MADAM,

Your correspondent from Whitelye is right to highlight the NRW arbitrary actions on Beacon Hill.

However, he will need to be seated when he does glean through our county councillor the actions and costs involved. As evidenced by a hand-delivered two-page NRW letter to Pen y fan residents, it has been a 12 month bureaucrats jamboree, joyride, Octoberfest all run together.

Mr Simpson makes the points concerning costs and blocking accesses that have served the community for as long as can be remembered. The NRW action stems from public complaints over solstice worshippers’ use of Beacon Hill in June 2014. This specific nuisance was swiftly dealt with by recourse to the courts and an injunction that prohibits any return to the area.
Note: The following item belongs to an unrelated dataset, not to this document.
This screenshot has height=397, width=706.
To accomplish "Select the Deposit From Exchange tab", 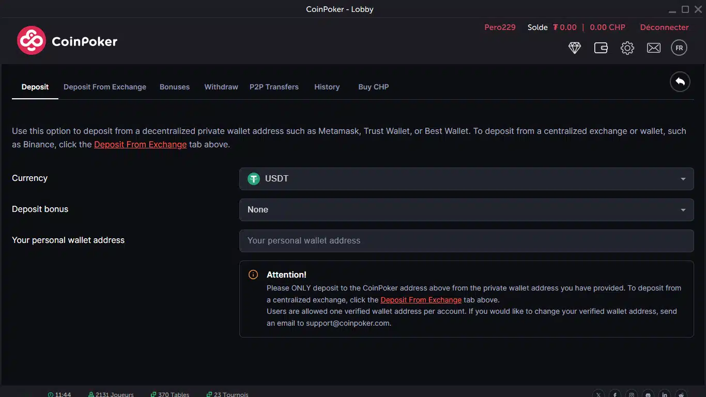I will [x=105, y=87].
However, NRW conducted a consultation which centred on a meeting in The Narth Village Hall in October 2014. As with Mr Simpson I and many others left that meeting with the strong impression that our pleas to maintain some status quo and in particular the essential access for emergency vehicles had been accepted.

NRW now claim they have had to act:

1. To bring Beacon Hill in line with other NRW managed lands;

2. As owners vehicles using the tracks are uninsured;

3. Damage from 4x4s and motor bikes;

4. General misuse of the area.

Neither of one or two can justify hefty expenditure of tax payers’ monies while the level of damage has been relatively low when compared with other areas and in any event will hardly be reduced given other points of access.
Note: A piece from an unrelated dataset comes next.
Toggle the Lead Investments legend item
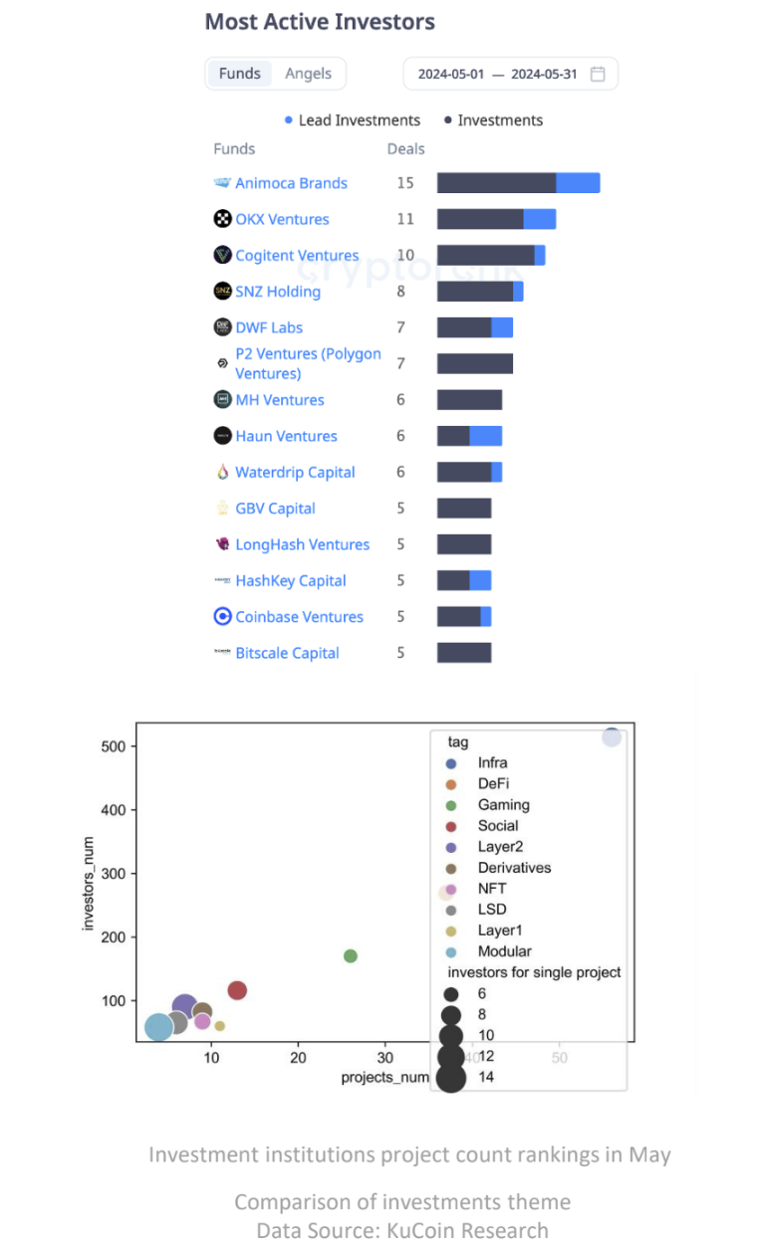 click(x=353, y=120)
There are two serious issues requiring attention. NRW have shown disgraceful disregard for public/ community views to the extent that they have put Pen y fan residents’ lives and properties at greater risk and used public monies with a total absence of any consideration for value for money. I have noted other instances of NRW poor prioritisation in allocating grants. It seems a visit from the auditor general is long overdue.